I may have a slight advantage over the average indie developer here… but even if your wife isn’t an experienced MMO producer, I bet you can still find someone to pitch your problem to and get feedback from. It needs to be someone whose opinion you respect, and someone who can take the time to fully understand the problem. And you need to be detached enough from the problem to be able to deal with the feedback.
Not Just For Indies
I just want to reiterate that every MMO team I’ve ever seen has fallen victim to this, and sometimes they pull themselves together… and sometimes they can’t. If you’ve read this blog for any length of time you’ve seen me ranting about WoW going off the rails: biting off more than they can chew, overpromising and underdelivering. If a game with the size and success of WoW can succumb to this problem, it’s not about money or team size.
Nobody wants to make the painful cuts, the ones that make your game less perfect than what you had in your head. This is true in any MMO, be it a AAA box title, a web game, or anywhere in between.
Sometimes ignoring the resource-allocation problem works out fine. Sometimes you get lucky. But lest we forget, only one in four MMOs gets from start to completion. And that’s announced MMOs. Who knows how many MMOs die before they even make a whimper? The odds are stacked heavily against you, and part of the problem is how hard it is to allocate resources.

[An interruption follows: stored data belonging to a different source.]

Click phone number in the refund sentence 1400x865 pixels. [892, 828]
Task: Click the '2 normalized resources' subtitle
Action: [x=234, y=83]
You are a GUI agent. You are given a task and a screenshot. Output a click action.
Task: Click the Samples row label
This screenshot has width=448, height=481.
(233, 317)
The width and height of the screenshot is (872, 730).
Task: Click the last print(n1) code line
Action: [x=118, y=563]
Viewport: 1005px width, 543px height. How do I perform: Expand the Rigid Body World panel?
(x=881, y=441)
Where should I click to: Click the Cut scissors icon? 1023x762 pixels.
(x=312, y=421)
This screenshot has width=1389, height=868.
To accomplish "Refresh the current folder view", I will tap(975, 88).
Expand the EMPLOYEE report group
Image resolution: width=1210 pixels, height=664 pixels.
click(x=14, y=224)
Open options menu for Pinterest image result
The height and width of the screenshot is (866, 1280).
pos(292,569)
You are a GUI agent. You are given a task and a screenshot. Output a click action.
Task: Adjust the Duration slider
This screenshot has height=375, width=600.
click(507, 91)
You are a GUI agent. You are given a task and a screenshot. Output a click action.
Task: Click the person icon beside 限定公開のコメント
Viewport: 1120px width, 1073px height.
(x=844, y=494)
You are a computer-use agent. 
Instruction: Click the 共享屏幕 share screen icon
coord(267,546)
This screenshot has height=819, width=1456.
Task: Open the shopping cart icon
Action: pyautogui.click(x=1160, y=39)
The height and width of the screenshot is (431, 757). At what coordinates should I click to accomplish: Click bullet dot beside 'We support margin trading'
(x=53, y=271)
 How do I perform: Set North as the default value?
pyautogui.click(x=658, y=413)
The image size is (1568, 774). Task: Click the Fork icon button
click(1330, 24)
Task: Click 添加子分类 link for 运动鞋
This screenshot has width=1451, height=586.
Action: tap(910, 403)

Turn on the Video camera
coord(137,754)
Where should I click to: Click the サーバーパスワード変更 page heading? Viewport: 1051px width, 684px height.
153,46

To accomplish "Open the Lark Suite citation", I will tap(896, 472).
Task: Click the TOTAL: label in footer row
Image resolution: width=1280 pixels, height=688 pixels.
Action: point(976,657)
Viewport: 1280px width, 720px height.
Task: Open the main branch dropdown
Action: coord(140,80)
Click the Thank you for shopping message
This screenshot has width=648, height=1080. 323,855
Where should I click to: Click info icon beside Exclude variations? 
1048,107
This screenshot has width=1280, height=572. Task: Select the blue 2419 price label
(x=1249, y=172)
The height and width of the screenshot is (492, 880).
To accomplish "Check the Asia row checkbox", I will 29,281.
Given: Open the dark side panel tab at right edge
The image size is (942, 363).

If you think you’re immune, you’re probably wrong. (In my experience, the sort of personalities who are immune to this problem are not the sort of people who become game designers.)
If you think it doesn’t apply to your game, you’re probably wrong, too: you just don’t realize what you’re trading off yet!
Next Week: Can Talking About Engineering Ever Be Interesting?
So I’m currently working on low-level stuff that has to get done, like chat and persistence and generators and GUI. Join me next week when I desperately attempt to make networking code sound interesting!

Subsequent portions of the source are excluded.